The best way to reduce the risk of corruption is to call file.sync() at key points in the program. This is the same as file.close() but the file is not marked closed.

FAT16/FAT32 and exFAT are all about equally susceptible to corruption if files are not closed.

So if you call file.sync() after a sequence of writes, corruption can only happen if power fails during that time.

noisymime commented 2 years ago

The best way to reduce the risk of corruption is to call file.sync() at key points in the program.

Are calls to file.sync() blocking or slow such that these calls need to be handled carefully? All the examples only do the sync() call once logging is completed, but I'm trying to log in a case where power might be cut and graceful completion of the log isn't always possible.

I can, for example, add a file.sync() call every time the ring buffer is written, but if that is likely to cause blocking or performance issues, then I can call it on something like a 1s interval instead.

greiman commented 2 years ago

sync() does a lot of I/O. It flushes the data cache, reads the files directory entry, updates the directory entry and writes it to the SD. sync() causes a huge amount of I/O in the SD since flash pages in the SD are huge compared to the emulated 512 byte sectors so SD buffers are flushed also.

You should measure the time in your app using micros();

  uint32_t m = micros()
  file.sync();
  m = micros() - m;  // time for sync()
RadekPudelko commented 2 years ago

I've done some additional experiments and found that if I setup a static file and only make changes to the data in the file without ever changing its size, it does not corrupt in the event of power failure, although there may be partially written data, which I can easily recover from. I think this strategy could work for me, but I have one concern and that is with wear leveling. Am I correct to assume that writing data into a static file does not call the wear leveling algorithm? I think if it did, I would have seen a corruption, but I could be wrong because I am not sure exactly how and when wear leveling runs. I am not so concerned about using the sectors because the file would be used like a circular buffer, so wear would be distributed.

greiman commented 2 years ago

Don't worry about wear leveling. SD cards keep a database of write counts and map logical to physical address. Data is copied to new areas to even wear. That's why a write occasionally take a long time.

RadekPudelko commented 2 years ago

I am not too worried about the actual wear onto the sd card, but more so about what happens when the sd decides to move data elsewhere. For instance, if I preallocate a file and never and expand it, only writing within its size, I have so far been safe when powering off. I believe this is the case b/c I am writing to the same sectors over and over again. (I could be wrong about this, I don't really know what's going on under the hood). If however the sd card decides that I have used up these sectors too much and it tries to copy my data elsewhere and I lose power, I am not sure what happens. I am worried that file itself gets corrupted in this case, although the stars would really have to align for this to occur. I guess what I am asking is what is going on under the hood when I write within a file over and over again? Am I keeping the same clusters until the sd card decides to move the data over to somewhere less used up?

- Dataset excerpt -
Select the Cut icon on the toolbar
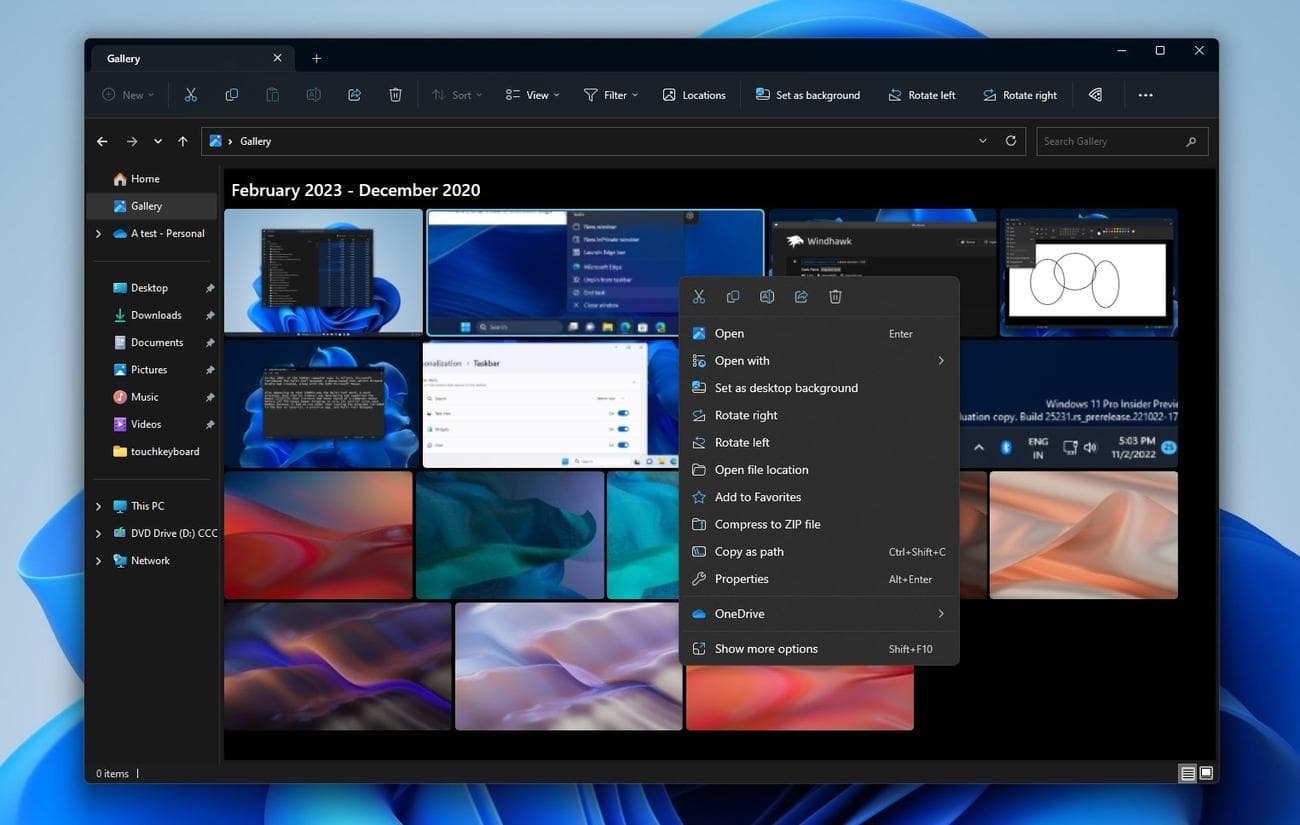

- Your tasks -
- a) Translate this sentence from the SD card thread into Spanish: "SD cards keep a database of write counts and map logical to physical address."
- b) Echo the part of the SD card thread starting with "So if you call" and going on through "1s interval instead.", word for word.

- Exercise answers -
- a) Las tarjetas SD mantienen una base de datos de recuentos de escritura y asignan direcciones lógicas a físicas.

- b)
So if you call file.sync() after a sequence of writes, corruption can only happen if power fails during that time.

noisymime commented 2 years ago

The best way to reduce the risk of corruption is to call file.sync() at key points in the program.

Are calls to file.sync() blocking or slow such that these calls need to be handled carefully? All the examples only do the sync() call once logging is completed, but I'm trying to log in a case where power might be cut and graceful completion of the log isn't always possible.

I can, for example, add a file.sync() call every time the ring buffer is written, but if that is likely to cause blocking or performance issues, then I can call it on something like a 1s interval instead.